La difficile professione del reporter

In questi giorni è di grande attualità la notizia del rientro in Italia di Gabriele Micalizzi, il 35enne fotoreporter milanese ferito da un miliziano islamico a Deir Ezzor, nella Siria sud-orientale, sul fronte di guerra tra Isis e forze curdo-siriane. L’attacco, diretto a dei miliziani curdi, è stato eseguito con un razzo Rpg e Gabriele Micalizzi al momento dell’impatto si trovava dietro ed è stato colpito nelle parti esposte, il volto, le braccia, un po’ le gambe, e pare che il giubbotto antiproiettile, completamente distrutto, e l’elmetto gli abbiano salvato la vita.

Hilda Clayton explosion 1
L’ultima drammatica fotografia scattata dalla 22enne soldatessa/reporter americana Hilda Clayton ritrae l’esplosione accidentale di un mortaio durante un esercitazione in Afghanistan, nel luglio 2013, che ha ucciso lei e altri 4 militari dell’esercito afgano.

Dopo aver incrociato la notizia su più canali, prima che si perdesse nel flusso dell’informazione, è stato naturale dare un’occhiata alle intense foto di Micalizzi e approfondire la dinamica dell’accaduto per poi, per l’ennesima volta, imbattermi in una considerevole quantità di contributi in rete che raccontano tante storie di fotoreporter e giornalisti, dimostrando la pericolosità e i rischi di un lavoro che sta diventando sempre più complicato.

Sul sito dell’International Federation of Journalist  in fondo alla pagina c’è un contatore inquietante denominato “Journalists & media staff killed in 2019”, con a fianco la specifica “Journalists are increasingly targeted by those who want to silence the messenger.
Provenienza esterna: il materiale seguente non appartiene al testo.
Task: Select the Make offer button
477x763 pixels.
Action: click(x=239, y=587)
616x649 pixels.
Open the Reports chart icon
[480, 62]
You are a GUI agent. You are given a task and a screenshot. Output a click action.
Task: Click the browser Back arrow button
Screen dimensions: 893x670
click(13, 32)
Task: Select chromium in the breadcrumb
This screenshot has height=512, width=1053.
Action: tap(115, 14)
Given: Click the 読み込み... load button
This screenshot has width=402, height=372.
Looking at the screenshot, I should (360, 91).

IFJ safety advice, campaigns and resources are essential tools to help protect yourself and stand up for media freedom.”

Lavoro ancora più specifico è quello del Commite to Protect Journalist con un grafico animato nel quale è possibile vedere dati e singole storie dei 1337 giornalisti uccisi dal 1992.
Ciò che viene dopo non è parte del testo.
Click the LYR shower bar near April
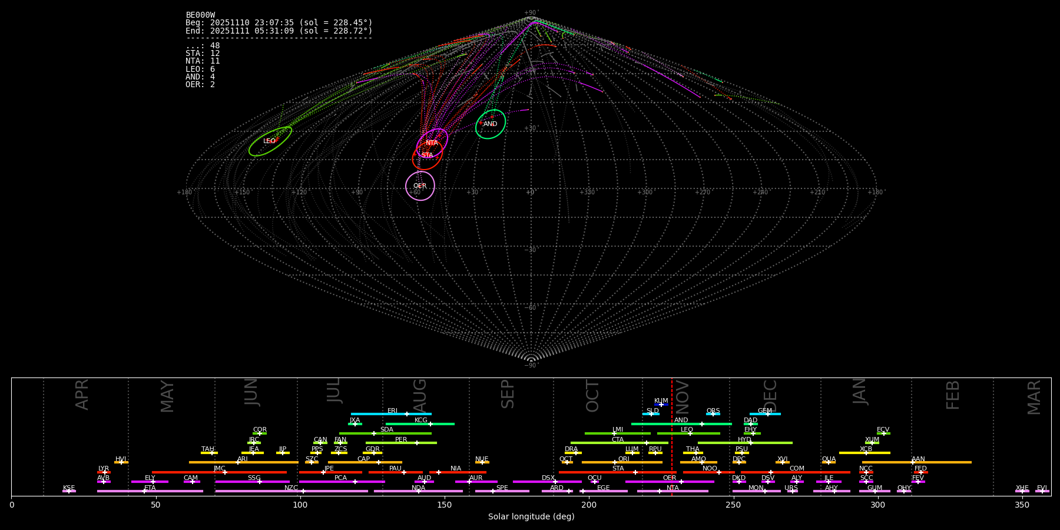This screenshot has height=530, width=1060. click(104, 472)
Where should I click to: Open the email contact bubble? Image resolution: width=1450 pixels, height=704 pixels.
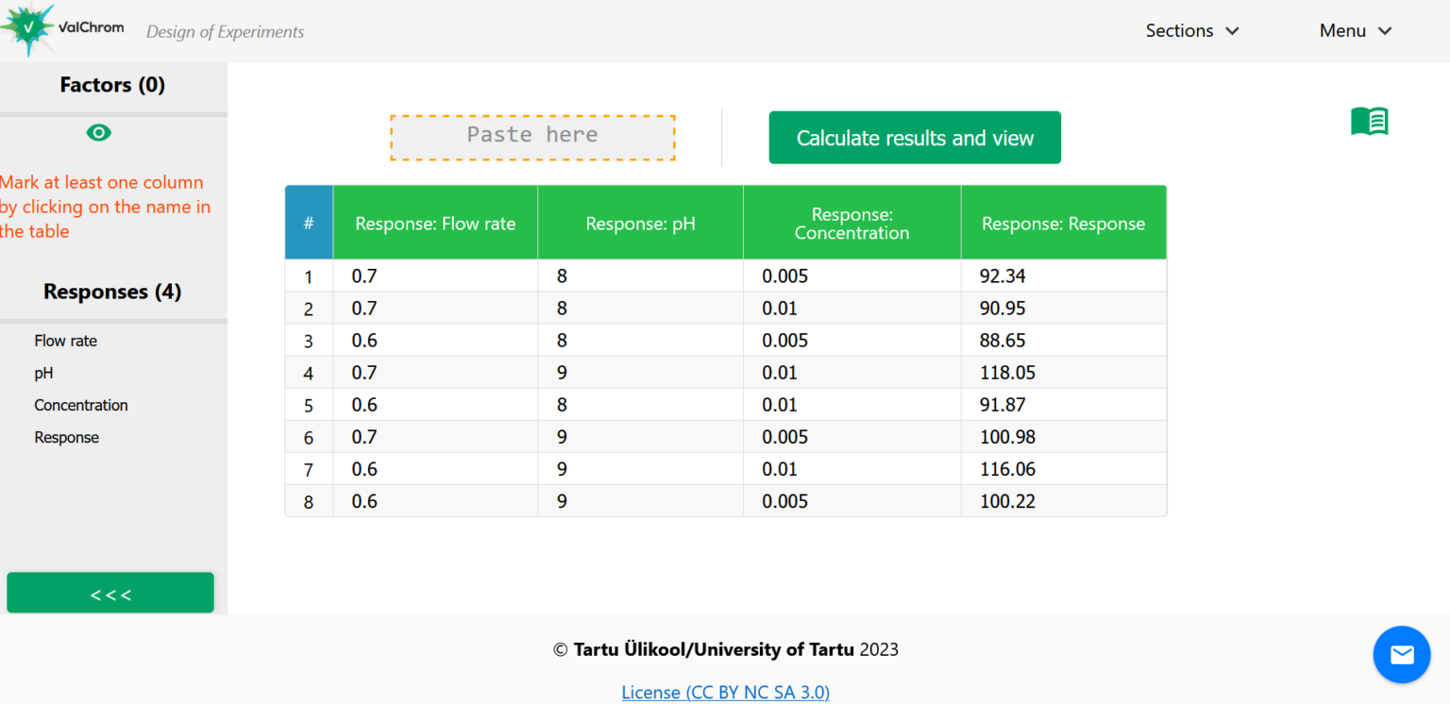[x=1402, y=654]
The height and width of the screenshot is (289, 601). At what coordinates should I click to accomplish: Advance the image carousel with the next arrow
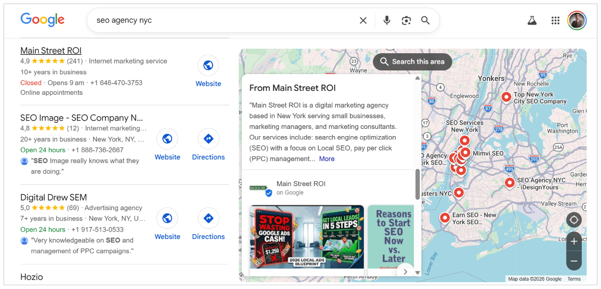(x=405, y=271)
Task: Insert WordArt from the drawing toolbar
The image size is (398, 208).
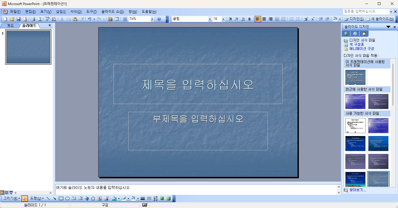Action: [x=87, y=198]
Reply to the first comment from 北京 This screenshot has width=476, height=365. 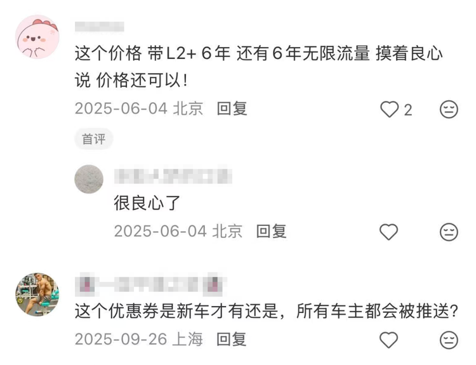click(232, 109)
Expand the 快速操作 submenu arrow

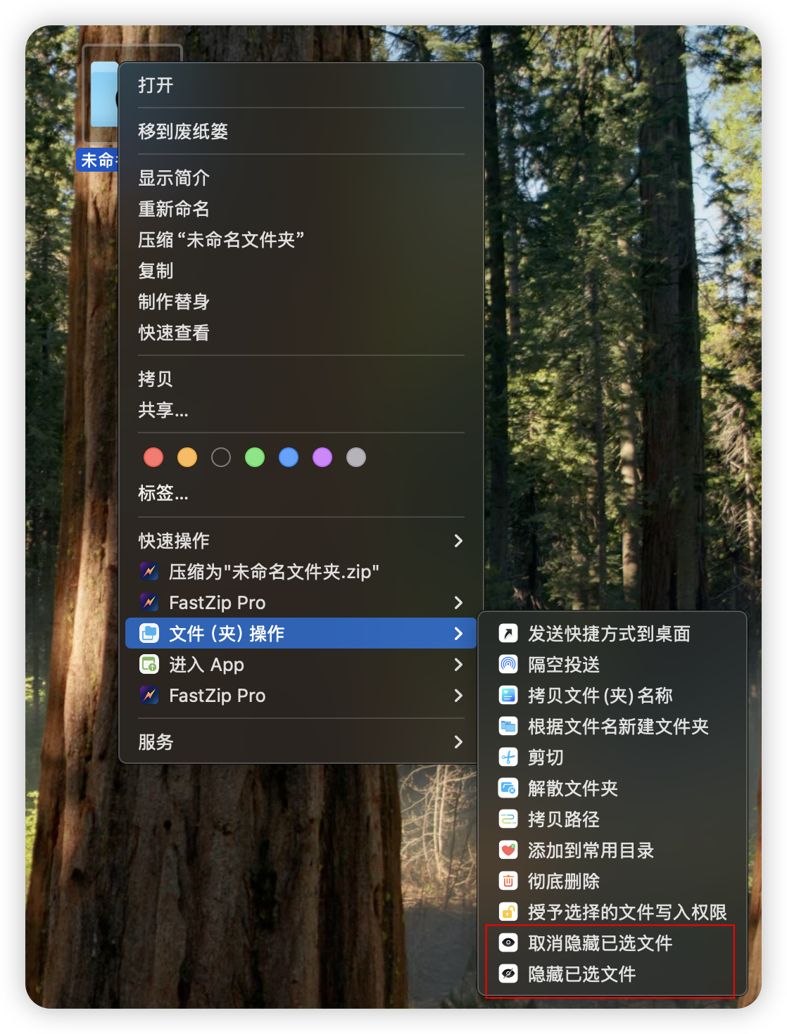click(458, 541)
Siria, Libia, Yemen, Palestina, Afganistan, Iraq, il fenomeno che viene fuori è allarmante, gli operatori dell’informazione sono sotto attacco in tantissimi paesi, anche in molti in cui vige una democrazia consolidata, come dimostra la pagina Wikipedia dei giornalisti uccisi in Europa.

Il quarto potere fa ancora paura, fa gola e se non se ne riesce ad entrare in possesso, si cerca in tutti i modi di sminuirlo o addirittura eliminarlo. Purtroppo, nell’era della comunicazione sociale, il dibattito sull’informazione è impantanato sul tema delle fake news e dell’urgenza etica per la rete e ci si dimentica che ancora si muore per informare.
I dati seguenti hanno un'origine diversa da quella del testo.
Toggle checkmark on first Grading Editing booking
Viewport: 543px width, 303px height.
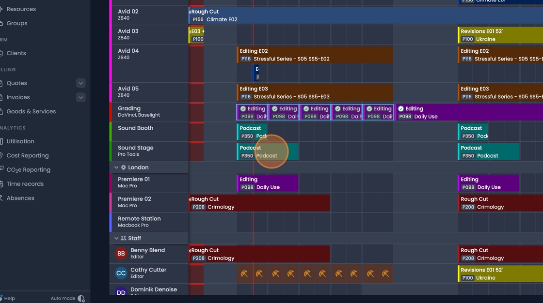[x=243, y=109]
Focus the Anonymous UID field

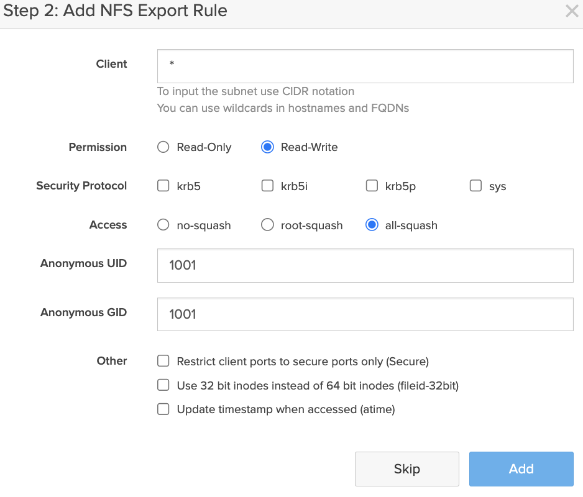pos(365,266)
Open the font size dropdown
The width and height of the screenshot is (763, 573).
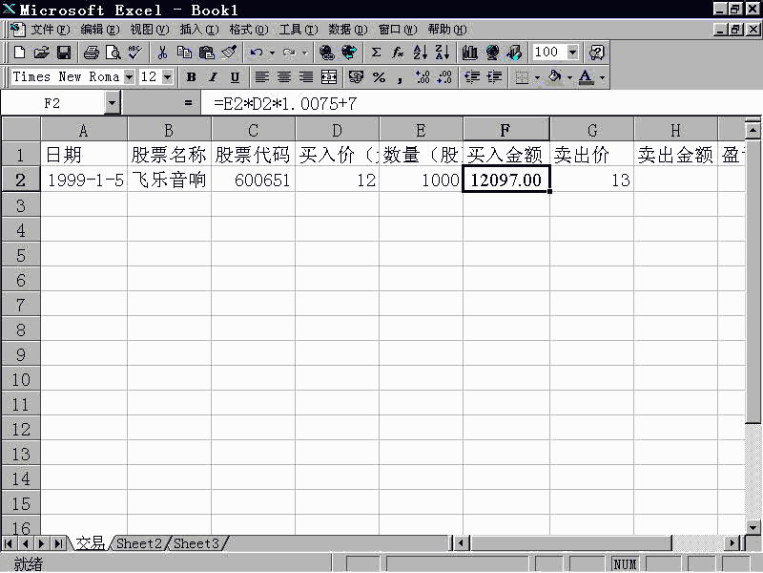[x=169, y=76]
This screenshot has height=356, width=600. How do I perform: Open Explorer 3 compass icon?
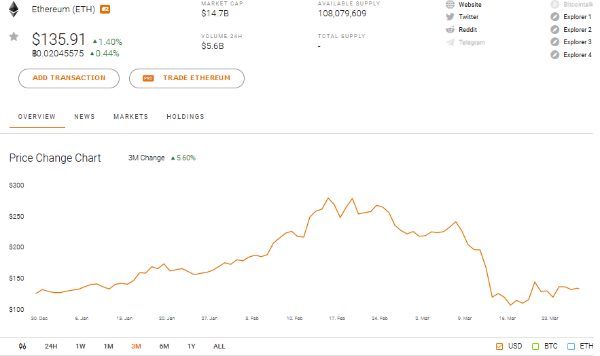pyautogui.click(x=555, y=42)
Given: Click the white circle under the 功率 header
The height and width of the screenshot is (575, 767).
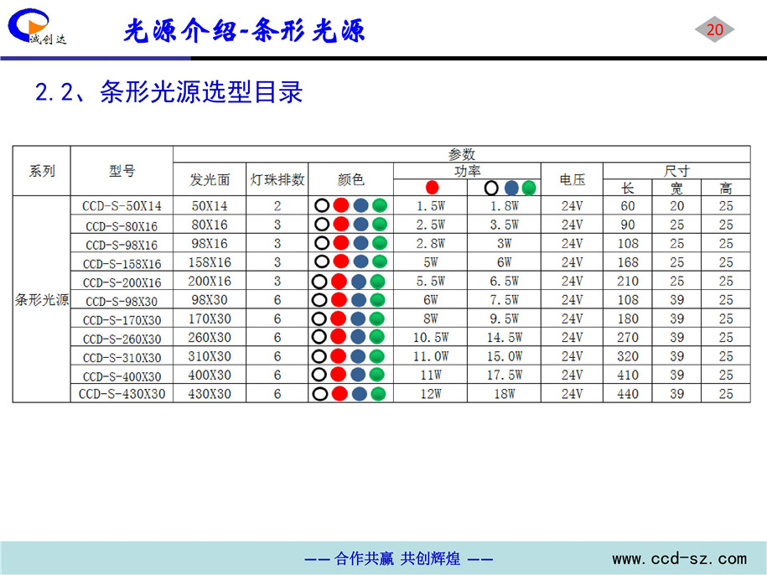Looking at the screenshot, I should click(491, 187).
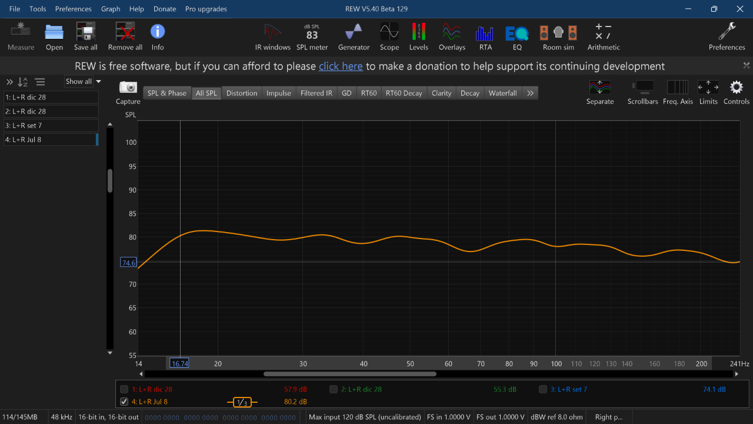Click the horizontal frequency scrollbar thumb
The image size is (753, 424).
coord(350,374)
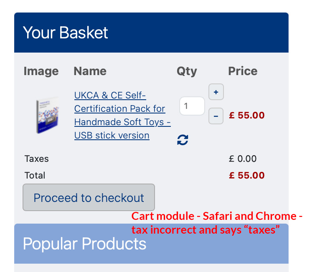Click the plus button to increase quantity
The width and height of the screenshot is (325, 272).
[x=216, y=92]
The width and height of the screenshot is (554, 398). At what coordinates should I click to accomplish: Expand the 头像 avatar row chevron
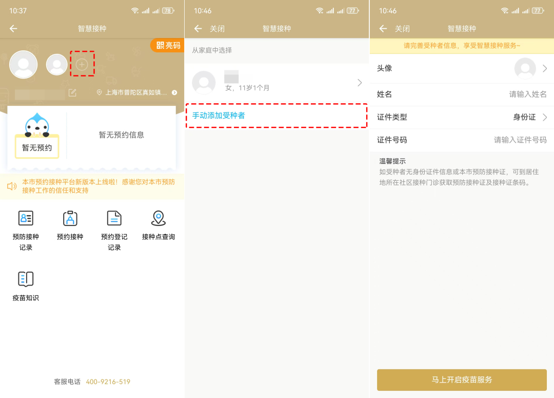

Se la grave crisi dell’editoria nell’era digitale ha sicuramente ridimensionato (professionalmente ed economicamente) le figure del giornalista e del fotoreporter, raccontare (con parole e immagini) rimane fondamentale per lo sviluppo della vita democratica e nel processo di formazione di un’opinione pubblica informata.

Nella Carta dei doveri del giornalista (firmata a Roma in data 8 luglio 1993) si fa riferimento in più punti al concetto fondamentale di responsabilità dei giornalisti verso i cittadini, indissolubilmente legato alla libertà degli individui, e al fatto che il rapporto di fiducia tra gli organi di informazione e i cittadini sia la base di lavoro di ogni giornalista.

E’ chiaro che i ruoli di giornalista e fotoreporter possano essere interpretati in più modi: c’è chi è in prima linea e chi racconta comodamente seduto sul divano dell’albergo, c’è chi produce noioso materiale da notiziari e chi vede le sue parole e le sue immagini sopravvivergli, diventare paradigmatiche e fare la storia.

E’ bene ricordarlo, perché si tratta di un processo di selezione che premia i migliori, i più bravi e non solo quelli che rischiano di più, a volte troppo, per responsabilità, dovere e follia.